Concerns have been raised about the IDF’s actions in and around Gazan hospitals, including Gaza’s largest hospital, Shifa. But when hospitals are used as cover for military activities – as Israel has proved Hamas is doing from evidence uncovered at Shifa and other hospitals -they become legitimate targets. IDF spokespeople have frequently stressed the war is only against armed Hamas terrorists and their military infrastructure, not the Palestinian people, and the IDF’s recent raids into Shifa seeking terrorist infrastructure led to no harm to doctors or patients.

We must always remember responsibility, legal and moral, for all the needless injuries, deaths and emerging humanitarian crisis in Gaza belongs solely with the party that started the war, Hamas. Like al-Qaeda in 2001 or Japan in 1941, Hamas’ unprovoked invasion of southern Israel, followed by vows by Hamas officials to keep launching similar unprovoked attacks on Israel “again and again” until the Jewish state is destroyed, gave Israel a clear mandate under international law to launch a war of self-defence. Self-defence does not mean simply to retaliate, but to fight the enemy’s forces until they have been neutralised as a threat.

Moreover, the Hamas threat is heightened by the group’s Iranian backing and the efforts of Iranian proxies to launch attacks against Israel from multiple fronts, including Hezbollah in Lebanon and the Houthis in Yemen.

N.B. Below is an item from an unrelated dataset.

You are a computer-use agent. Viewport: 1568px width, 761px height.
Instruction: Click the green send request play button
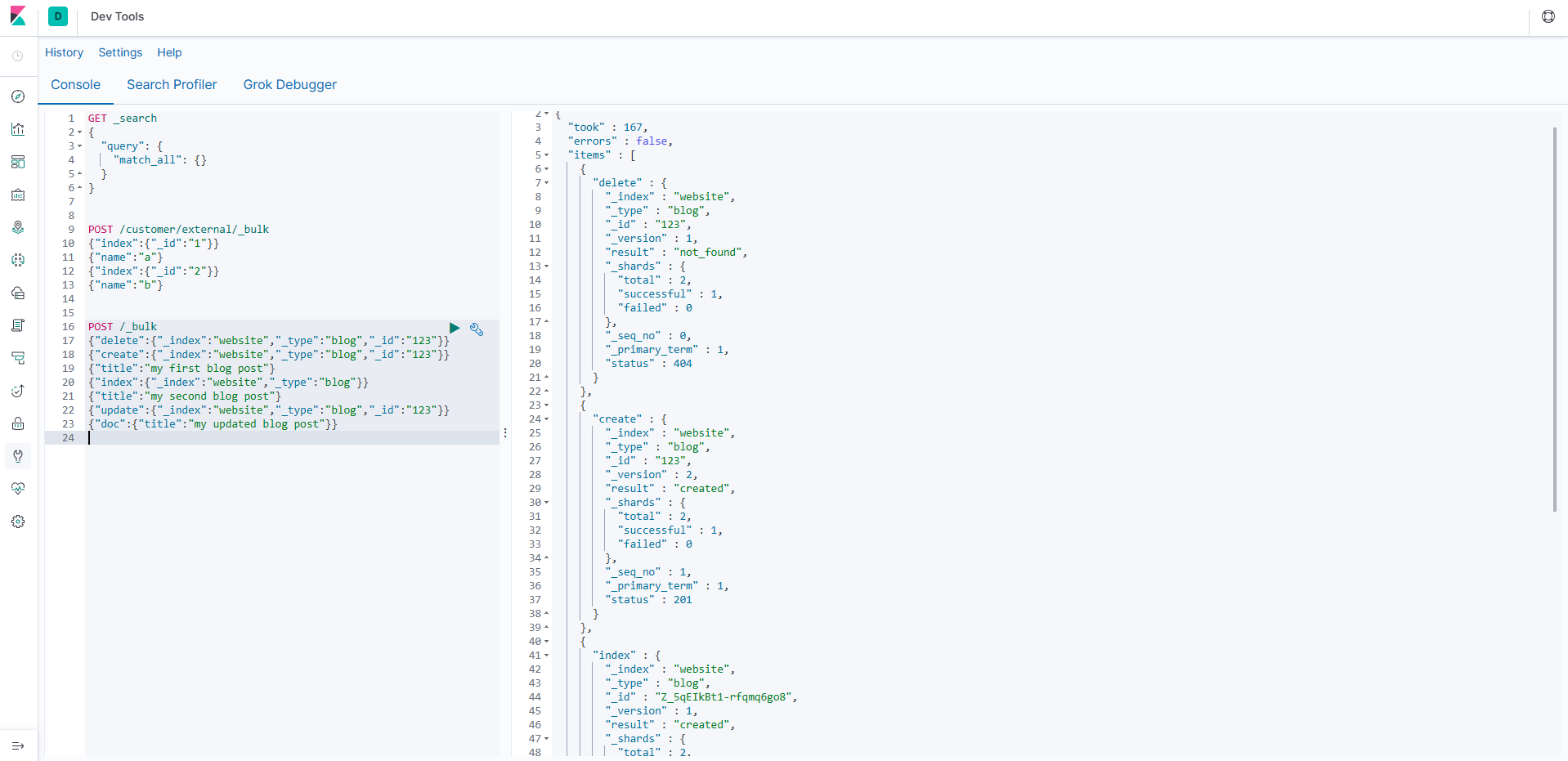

Arguments for a permanent ceasefire ignore the obstacle even a weakened Hamas presents to peace. It should be more than obvious that a two-state vision can never be realised while Hamas – a terror group committed not only to Israel’s destruction, but genocide against the Jewish people – can rebuild its forces and offensive capabilities, as it has many times before.

An immediate, permanent ceasefire would therefore cost, not protect, innocent lives in the longer term. It would only defer those casualties until Hamas’ promised future rounds of warfare.

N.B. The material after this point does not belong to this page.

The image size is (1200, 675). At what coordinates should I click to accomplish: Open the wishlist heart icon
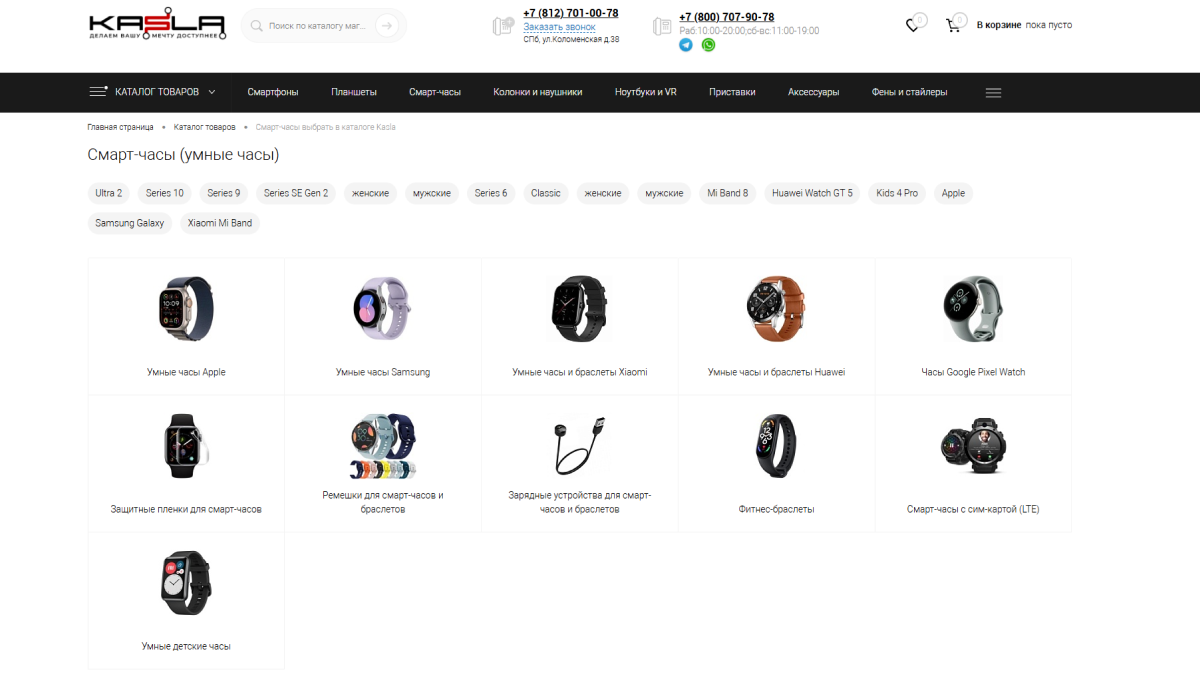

Meanwhile, hysterical allegations that Israel is supposedly committing “war crimes” exhibit either a fundamental ignorance of the rules of war, and/or a wilful intent to invent unique rules of engagement that apply only to Israel.

Numerous Law of War experts – including Australian law professor Greg Rose, American academics Prof. Matthew Waxman and Prof. Geoffrey S. Corn, Prof. John Spencer, chair of Urban Warfare studies at West Point, and British international law expert Lord Guglielmo Verdirame KC  – have corrected the myths being spread about the Laws of War regarding Israel’s conduct in Gaza.

Ultimately, Australia can have little impact on whether Israel – virtually all of whose citizens firmly believe it is fighting an existential war – attains its military objectives. But surely Australia will continue to support Israel’s efforts in self-defence to neutralise Hamas. Otherwise, it would be a huge blow to the friendship that has existed between Australia and Israel since H.V. “Doc” Evatt played a pivotal role in the UN Partition Plan in 1947 – as well as to any role Australia could play in future in helping encourage a two-state outcome.

For the sake of Australia’s long-standing policy goal of encouraging a negotiated two-state Israeli-Palestinian peace, Australia must continue supporting the UK, US and Israeli position that the war can only end when Hamas is powerless to threaten the lives of Israelis and Palestinians alike. Advocates of an immediate permanent ceasefire, regardless of their motives, should be marginalised as threatening to undermine Australia’s core national interests in the Middle East.

Dr. Colin Rubenstein is Executive Director of the Australia/Israel & Jewish Affairs Council (AIJAC).